Findings from breast and gynecological cancer study may have potential for future clinical applications

Researchers from The University of Texas MD Anderson Cancer Center have found a startling amount of new information about molecular features of tumors as well as identified previously unknown cancer subtypes based on a comprehensive analysis of 2,579 tumors from breast and four different types of gynecologic cancers. These new findings potentially could serve as a launching pad for future therapeutic studies.

Results from the multi-institutional effort, led by Rehan Akbani, Ph.D., associate professor of Bioinformatics & Computational Biology were published this week in the online issue of Cancer Cell.

The study is part of the Pan-Cancer Atlas, which has aimed to answer overarching questions about cancer by examining the full set of tumors available via The Cancer Genome Atlas (TCGA), a joint effort of the National Cancer Institute and the National Human Genome Research Institute. Akbani's investigation is one of several that conclude the Pan-Can Atlas and TCGA missions of mapping key genomic changes in an array of cancer types. "Our aims were to identify shared and unique molecular features, clinically significant subtypes and potential therapeutic targets," said Akbani. "We confirmed similarities previously identified in the five breast and gynecologic tumor types and discovered intriguing molecular relationships not observed in previous studies of these diseases. A number of the observations have possible prognostic and/or therapeutic relevance, although any clinical possibilities illuminated by this study would require extensive additional research before they would be ready for practical application."
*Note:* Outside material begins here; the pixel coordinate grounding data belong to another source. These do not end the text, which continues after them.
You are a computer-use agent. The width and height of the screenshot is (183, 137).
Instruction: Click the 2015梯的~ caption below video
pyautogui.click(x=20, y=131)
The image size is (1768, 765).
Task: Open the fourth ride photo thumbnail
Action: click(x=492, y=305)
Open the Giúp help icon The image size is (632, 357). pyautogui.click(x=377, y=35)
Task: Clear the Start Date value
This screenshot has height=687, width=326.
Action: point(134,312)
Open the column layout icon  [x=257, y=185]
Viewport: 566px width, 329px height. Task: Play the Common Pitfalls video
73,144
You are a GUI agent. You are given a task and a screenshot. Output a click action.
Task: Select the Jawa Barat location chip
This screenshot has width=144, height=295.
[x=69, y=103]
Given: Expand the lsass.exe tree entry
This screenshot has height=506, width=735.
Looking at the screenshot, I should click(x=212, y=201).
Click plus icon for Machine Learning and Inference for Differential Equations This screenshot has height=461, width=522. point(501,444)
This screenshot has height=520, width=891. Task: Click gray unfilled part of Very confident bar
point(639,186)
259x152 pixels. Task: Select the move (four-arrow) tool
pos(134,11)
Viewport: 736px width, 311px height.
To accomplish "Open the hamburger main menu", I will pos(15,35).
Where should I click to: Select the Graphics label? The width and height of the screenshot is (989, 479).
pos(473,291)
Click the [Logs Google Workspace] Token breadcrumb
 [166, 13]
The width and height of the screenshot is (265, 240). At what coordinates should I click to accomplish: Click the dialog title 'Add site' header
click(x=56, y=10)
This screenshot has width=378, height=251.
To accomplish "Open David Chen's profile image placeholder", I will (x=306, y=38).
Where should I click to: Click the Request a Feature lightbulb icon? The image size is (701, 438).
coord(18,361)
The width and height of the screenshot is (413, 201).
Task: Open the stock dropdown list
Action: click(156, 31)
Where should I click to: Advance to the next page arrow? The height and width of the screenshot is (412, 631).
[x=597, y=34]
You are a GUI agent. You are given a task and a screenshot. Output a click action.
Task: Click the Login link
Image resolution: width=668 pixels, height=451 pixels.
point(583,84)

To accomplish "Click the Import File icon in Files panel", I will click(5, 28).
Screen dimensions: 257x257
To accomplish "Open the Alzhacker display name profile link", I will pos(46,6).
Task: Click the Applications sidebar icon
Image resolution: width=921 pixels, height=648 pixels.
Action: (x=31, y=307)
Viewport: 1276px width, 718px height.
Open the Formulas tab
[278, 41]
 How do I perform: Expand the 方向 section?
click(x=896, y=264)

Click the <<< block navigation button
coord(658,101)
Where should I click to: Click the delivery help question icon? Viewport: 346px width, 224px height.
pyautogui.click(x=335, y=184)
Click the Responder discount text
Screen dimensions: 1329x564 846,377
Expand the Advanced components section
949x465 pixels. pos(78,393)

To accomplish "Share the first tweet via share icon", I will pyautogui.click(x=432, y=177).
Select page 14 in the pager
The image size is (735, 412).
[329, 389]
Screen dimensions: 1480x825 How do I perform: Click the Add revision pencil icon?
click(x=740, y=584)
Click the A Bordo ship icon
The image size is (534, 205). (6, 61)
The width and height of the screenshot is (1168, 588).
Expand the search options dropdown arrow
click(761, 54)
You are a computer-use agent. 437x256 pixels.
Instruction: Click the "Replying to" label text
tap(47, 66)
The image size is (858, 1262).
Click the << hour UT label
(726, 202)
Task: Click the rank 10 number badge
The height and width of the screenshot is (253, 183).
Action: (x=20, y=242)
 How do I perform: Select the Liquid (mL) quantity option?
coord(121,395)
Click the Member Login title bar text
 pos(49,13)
Key results of the study included:

• Using 16 key molecular features, the team identified five prognostic cancer subtypes and developed a decision "tree" that classified patients into the subtypes based on six features assessable in clinical laboratories.
• Identifying other subtypes with high leukocyte counts, raising potential implications for immunotherapy treatment in the future.
• Discovering the presence of significant estrogen receptor-regulated long non-coding RNAs (lncRNAs) and interaction "networks" between genes and lncRNAs.
• Observing many genetic aberrations including 61 somatic copy-number alterations (SCNAs) and 46 significantly mutated genes (SMGs). Eleven each of the SCNAs and SMGs had not been identified in previous TCGA studies of five tumor types.

"This study presents a broad-based, curated atlas of gynecologic and breast cancer molecular features that we believe will be useful as a starting point for researchers in the field for many years to come," said Akbani.

John Weinstein, M.D., Ph.D., chair of Bioinformatics & Computational Biology, and a member of the research team added that "the study complements other integrative TCGA Pan-Cancer Atlas projects that have painted molecular portraits of about 11,000 patient tumors in 33 cancer types."